In the present situation, it is not clear when and how the necrotic bone was sequestered from the area, because the patient did not state that she had lost bone from her palate. The authors speculate that sequestration took place, but because of the small size of the lesion, the patient could not feel it or detect it. Although, as mentioned earlier, there is disagreement regarding whether cessation of BPs may help to prevent ONJ [8], it can be speculated that in this case a combination of discontinuation of zoledronic acid and initiation of the rinsing protocol with PBSCD helped resolve the non healing lesion. The authors are in agreement with Soolari et al [40] and Marder and Marder’s suggestion that PBSCD mouthwash has anti-inflammatory and antifungal activities and has the potential to facilitate release of necrotic bone and closure of an open wound [41].

On a positive note, a recent study observed favorable results in the treatment of BP-associated osteonecrosis with a combination of marginal resection and platelet-derived growth factors, with most patients showing complete wound healing [35]. However, treatment and supportive therapy of a non healing lesion for patients suffering from BRONJ continue to present a major challenge to health care providers. The present protocol represents a noninvasive treatment option for patients with BRONJ.

RECOMMENDATIONS

Through continued cooperation between healthcare providers, dental surveillance, prophylactic care, and most important, early diagnosis and management, morbidity resulting from ONJ caused by BP use may be reduced greatly or even eliminated in the future [21].

Although there is currently no proven effective treatment for BRONJ lesions, the authors recommend the following.

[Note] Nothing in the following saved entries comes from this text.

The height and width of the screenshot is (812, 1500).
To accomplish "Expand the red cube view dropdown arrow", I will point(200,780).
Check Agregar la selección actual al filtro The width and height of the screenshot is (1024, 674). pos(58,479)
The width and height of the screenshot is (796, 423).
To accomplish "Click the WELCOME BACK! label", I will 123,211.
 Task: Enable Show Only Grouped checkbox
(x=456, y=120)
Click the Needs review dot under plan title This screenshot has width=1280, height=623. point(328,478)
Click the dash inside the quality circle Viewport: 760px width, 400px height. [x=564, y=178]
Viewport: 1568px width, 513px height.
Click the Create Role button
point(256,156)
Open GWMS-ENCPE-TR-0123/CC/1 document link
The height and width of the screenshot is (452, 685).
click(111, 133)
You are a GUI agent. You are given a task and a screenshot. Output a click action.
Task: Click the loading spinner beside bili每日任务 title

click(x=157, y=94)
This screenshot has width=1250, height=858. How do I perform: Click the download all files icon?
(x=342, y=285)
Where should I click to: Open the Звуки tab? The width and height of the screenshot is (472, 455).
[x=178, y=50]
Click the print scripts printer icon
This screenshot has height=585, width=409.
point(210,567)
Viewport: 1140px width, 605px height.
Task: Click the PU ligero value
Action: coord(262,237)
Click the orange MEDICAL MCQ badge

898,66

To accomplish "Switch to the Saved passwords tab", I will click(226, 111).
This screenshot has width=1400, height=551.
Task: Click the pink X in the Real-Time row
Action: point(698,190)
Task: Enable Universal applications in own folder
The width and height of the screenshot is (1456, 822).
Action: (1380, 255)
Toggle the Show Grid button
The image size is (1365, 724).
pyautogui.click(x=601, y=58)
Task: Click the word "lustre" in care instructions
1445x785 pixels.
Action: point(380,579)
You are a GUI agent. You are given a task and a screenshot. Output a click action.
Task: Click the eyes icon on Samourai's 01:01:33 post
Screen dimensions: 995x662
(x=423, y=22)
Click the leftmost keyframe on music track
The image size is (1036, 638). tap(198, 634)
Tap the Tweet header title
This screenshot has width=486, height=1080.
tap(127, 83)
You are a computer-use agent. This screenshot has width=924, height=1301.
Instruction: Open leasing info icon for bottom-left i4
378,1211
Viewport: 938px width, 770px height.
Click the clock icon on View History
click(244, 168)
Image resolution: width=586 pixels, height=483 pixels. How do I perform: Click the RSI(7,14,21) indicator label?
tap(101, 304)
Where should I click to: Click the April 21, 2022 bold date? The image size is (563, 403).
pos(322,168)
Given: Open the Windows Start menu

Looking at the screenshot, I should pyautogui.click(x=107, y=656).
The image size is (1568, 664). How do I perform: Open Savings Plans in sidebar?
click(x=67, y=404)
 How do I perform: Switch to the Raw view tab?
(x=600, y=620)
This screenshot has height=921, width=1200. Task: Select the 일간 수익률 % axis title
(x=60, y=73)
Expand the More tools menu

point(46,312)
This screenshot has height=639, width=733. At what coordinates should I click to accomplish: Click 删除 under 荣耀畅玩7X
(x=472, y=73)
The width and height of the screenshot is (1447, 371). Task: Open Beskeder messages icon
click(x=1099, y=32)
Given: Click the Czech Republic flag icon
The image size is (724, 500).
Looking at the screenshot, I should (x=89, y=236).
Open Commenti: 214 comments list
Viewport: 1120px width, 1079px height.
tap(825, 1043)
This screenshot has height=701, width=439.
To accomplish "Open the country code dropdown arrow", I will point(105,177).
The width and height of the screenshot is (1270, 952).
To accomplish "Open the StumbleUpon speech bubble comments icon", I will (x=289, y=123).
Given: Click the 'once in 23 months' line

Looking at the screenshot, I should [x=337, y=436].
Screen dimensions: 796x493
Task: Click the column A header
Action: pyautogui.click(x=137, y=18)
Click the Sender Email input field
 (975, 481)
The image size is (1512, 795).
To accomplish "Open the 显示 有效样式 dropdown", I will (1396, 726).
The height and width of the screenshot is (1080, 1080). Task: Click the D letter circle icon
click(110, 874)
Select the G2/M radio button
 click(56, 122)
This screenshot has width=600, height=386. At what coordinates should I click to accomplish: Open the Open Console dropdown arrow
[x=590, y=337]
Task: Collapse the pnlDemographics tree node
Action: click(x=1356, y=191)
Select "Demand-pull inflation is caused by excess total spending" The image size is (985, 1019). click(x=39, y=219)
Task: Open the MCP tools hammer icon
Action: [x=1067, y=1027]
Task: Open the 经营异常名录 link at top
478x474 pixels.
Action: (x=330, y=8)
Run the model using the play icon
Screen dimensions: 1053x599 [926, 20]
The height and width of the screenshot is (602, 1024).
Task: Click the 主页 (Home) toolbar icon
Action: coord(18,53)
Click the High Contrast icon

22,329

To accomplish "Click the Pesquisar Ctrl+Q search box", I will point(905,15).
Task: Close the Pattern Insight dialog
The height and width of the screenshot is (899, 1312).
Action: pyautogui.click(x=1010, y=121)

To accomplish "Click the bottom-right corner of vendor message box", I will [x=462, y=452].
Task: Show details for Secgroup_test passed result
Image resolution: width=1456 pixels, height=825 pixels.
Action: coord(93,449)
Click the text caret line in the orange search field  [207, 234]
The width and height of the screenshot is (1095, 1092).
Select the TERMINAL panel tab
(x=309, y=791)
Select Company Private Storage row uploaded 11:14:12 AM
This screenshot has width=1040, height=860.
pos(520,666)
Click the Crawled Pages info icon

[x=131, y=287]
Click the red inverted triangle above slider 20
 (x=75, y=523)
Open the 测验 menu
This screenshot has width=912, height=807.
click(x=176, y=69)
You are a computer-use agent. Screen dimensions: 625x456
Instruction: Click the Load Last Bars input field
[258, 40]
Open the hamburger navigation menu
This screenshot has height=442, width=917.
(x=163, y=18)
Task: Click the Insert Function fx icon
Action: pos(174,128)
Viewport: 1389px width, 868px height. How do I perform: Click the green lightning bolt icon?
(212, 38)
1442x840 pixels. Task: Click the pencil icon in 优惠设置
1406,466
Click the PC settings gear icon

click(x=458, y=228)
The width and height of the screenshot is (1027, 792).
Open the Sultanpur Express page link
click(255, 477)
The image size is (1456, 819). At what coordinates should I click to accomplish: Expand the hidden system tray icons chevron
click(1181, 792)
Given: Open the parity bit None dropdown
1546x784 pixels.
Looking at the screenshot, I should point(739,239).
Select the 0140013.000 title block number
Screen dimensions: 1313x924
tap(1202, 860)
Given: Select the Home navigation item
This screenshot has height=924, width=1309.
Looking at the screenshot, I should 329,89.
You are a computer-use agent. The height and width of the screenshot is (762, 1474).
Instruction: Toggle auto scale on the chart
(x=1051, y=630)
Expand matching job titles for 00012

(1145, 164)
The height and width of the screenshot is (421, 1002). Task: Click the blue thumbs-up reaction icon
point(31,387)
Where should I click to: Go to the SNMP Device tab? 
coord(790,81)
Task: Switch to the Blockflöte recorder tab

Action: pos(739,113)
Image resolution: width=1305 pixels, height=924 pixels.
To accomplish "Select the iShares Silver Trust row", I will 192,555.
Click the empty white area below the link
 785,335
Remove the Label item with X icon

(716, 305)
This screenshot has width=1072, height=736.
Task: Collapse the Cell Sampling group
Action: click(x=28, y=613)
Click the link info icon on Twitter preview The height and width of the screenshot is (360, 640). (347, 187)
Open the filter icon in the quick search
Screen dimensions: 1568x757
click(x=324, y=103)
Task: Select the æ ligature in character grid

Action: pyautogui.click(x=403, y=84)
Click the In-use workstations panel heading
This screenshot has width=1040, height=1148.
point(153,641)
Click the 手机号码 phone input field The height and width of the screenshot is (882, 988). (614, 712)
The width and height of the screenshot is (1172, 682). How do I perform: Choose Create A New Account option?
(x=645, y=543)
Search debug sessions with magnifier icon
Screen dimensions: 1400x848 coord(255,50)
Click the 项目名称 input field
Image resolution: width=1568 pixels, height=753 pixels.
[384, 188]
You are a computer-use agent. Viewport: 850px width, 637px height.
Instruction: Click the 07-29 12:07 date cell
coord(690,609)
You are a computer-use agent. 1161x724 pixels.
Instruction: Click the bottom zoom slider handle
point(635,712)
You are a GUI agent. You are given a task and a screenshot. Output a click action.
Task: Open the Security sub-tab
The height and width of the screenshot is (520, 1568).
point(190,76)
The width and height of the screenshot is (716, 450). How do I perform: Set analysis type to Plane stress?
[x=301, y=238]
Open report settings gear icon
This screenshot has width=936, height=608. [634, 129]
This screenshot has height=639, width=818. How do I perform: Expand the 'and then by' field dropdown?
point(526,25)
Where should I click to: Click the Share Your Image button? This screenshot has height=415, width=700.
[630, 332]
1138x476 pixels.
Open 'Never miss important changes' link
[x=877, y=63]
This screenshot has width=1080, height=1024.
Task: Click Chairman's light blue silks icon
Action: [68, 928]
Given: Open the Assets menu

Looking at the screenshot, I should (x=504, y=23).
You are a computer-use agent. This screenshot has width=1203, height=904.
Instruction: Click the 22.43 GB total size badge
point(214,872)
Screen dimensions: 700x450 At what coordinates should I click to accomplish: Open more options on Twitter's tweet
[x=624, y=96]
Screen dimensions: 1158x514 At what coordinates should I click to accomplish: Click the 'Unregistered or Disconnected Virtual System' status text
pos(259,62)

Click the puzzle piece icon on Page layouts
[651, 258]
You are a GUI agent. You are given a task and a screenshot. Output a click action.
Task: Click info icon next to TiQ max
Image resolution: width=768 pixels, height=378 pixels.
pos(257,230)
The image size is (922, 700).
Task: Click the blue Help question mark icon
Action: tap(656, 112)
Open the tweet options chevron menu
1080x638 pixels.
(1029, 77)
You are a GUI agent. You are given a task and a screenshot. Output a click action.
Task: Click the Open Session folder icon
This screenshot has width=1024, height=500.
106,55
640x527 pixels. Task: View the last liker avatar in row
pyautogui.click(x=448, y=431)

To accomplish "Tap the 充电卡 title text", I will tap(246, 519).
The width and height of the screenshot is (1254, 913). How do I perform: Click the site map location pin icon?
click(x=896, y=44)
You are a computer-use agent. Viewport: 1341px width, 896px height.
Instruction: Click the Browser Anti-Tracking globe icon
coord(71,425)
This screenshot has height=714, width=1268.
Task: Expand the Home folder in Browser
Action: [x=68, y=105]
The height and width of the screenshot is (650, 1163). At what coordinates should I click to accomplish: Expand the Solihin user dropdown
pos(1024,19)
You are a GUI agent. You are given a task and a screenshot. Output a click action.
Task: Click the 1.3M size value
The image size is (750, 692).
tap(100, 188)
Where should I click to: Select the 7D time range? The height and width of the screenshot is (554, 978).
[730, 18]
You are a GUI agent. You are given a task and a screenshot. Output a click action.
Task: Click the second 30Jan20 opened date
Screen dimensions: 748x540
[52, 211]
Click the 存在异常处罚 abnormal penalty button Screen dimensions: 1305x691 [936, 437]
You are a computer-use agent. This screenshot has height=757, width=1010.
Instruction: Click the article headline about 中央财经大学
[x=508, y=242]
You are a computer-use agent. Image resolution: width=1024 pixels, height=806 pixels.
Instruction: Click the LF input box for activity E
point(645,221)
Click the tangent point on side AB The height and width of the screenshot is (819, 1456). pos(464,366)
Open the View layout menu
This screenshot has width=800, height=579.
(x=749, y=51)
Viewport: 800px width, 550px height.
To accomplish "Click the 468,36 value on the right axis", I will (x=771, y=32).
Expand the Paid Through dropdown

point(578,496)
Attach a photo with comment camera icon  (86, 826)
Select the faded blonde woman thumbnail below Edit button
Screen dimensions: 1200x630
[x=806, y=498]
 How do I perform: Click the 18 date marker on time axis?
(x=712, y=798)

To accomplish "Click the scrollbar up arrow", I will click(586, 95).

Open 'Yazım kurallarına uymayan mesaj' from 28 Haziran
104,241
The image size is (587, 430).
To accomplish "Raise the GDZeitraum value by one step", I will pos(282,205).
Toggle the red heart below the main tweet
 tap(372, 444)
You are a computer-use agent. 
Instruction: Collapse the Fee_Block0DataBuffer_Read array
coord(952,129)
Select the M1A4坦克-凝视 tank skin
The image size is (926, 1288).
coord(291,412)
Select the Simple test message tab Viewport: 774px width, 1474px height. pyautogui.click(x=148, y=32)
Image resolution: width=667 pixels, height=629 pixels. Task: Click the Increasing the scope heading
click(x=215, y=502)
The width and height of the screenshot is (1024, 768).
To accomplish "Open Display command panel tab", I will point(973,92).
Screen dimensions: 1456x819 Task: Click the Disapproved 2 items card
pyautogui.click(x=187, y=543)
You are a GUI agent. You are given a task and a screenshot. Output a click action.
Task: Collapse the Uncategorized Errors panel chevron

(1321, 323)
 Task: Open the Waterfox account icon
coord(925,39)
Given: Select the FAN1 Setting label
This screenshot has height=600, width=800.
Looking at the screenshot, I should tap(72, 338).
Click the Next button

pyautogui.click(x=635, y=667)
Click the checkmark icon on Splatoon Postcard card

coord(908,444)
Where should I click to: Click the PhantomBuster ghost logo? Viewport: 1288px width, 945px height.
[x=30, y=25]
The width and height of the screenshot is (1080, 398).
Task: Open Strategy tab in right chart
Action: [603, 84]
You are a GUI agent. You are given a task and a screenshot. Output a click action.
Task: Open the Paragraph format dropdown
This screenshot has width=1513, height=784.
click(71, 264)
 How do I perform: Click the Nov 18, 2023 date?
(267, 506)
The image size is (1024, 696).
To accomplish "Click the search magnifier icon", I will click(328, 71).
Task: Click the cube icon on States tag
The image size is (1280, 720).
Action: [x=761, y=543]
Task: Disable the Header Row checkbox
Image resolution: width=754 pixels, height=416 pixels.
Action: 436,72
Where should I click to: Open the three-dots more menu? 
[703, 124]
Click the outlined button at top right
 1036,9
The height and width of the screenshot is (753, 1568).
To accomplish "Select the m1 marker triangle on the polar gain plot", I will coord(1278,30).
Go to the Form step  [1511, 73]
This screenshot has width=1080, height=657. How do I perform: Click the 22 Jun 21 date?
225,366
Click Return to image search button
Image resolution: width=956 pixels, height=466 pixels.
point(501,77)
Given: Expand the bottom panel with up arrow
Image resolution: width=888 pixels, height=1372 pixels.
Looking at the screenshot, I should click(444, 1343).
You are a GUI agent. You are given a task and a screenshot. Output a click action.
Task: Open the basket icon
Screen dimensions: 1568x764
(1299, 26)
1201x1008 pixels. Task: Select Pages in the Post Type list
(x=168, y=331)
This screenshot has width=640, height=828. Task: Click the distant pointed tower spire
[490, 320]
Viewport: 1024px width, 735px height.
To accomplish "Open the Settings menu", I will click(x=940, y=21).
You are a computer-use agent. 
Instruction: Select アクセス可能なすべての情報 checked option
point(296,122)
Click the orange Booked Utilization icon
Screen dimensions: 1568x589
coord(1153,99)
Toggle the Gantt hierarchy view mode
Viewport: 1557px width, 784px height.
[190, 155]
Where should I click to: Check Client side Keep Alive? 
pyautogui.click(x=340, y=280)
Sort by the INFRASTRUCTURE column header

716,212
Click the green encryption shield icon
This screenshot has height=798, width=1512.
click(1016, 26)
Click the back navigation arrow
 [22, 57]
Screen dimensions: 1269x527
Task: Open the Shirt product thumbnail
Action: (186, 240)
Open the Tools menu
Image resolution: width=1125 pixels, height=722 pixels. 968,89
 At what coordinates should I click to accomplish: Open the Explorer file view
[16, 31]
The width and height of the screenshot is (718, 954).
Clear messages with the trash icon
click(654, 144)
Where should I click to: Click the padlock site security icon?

  1. Close coordination is essential between medical and dental practitioners for patients who are starting BP therapy, those who have started BPs but not developed ONJ, and patients who have already developed ONJ [21]. All invasive dental procedures should be completed well in advance of the initiation of intravenous BP treatment, with continued dental supervision thereafter. Patients at the highest risk are cancer patients who are receiving a combination of chemotherapy and corticosteroid therapy, long-term users of BP (particularly zoledronic acid), removable partial denture users, and patients with poor oral hygiene and periodontal disease [21].
  2. The use of an alternate infusion schedule for zoledronic acid is recommended to reduce the risk of ONJ in patients with breast cancer. Treatments should be conducted monthly during the first year and every 3 months thereafter, rather than on the standard schedule, in which infusions are received on a monthly basis for an indeterminate period [34].
  3. In addition, if ONJ has already emerged, antibiotics should be prescribed before and after any pending dental procedure, along with a chlorhexidine rinse, to prevent complications or further progression of the ONJ lesion [7, 8, 26].
  4. A fixed partial denture is recommended over a removal partial denture to reduce the likelihood of the emergence of ONJ by denture-induced trauma [8].
  5. Frequent dental prophylaxis is advised to eliminate plaque from the necrotic region and to reduce antigen loads in general [21].

CONFLICT OF INTEREST

There are no conflicts of interest and no financial relationships related to any products involved in this study.

ACKNOWLEDGMENT

The authors, in reference to this case report, have no affiliation with or financial support from any institution in the completion of this study.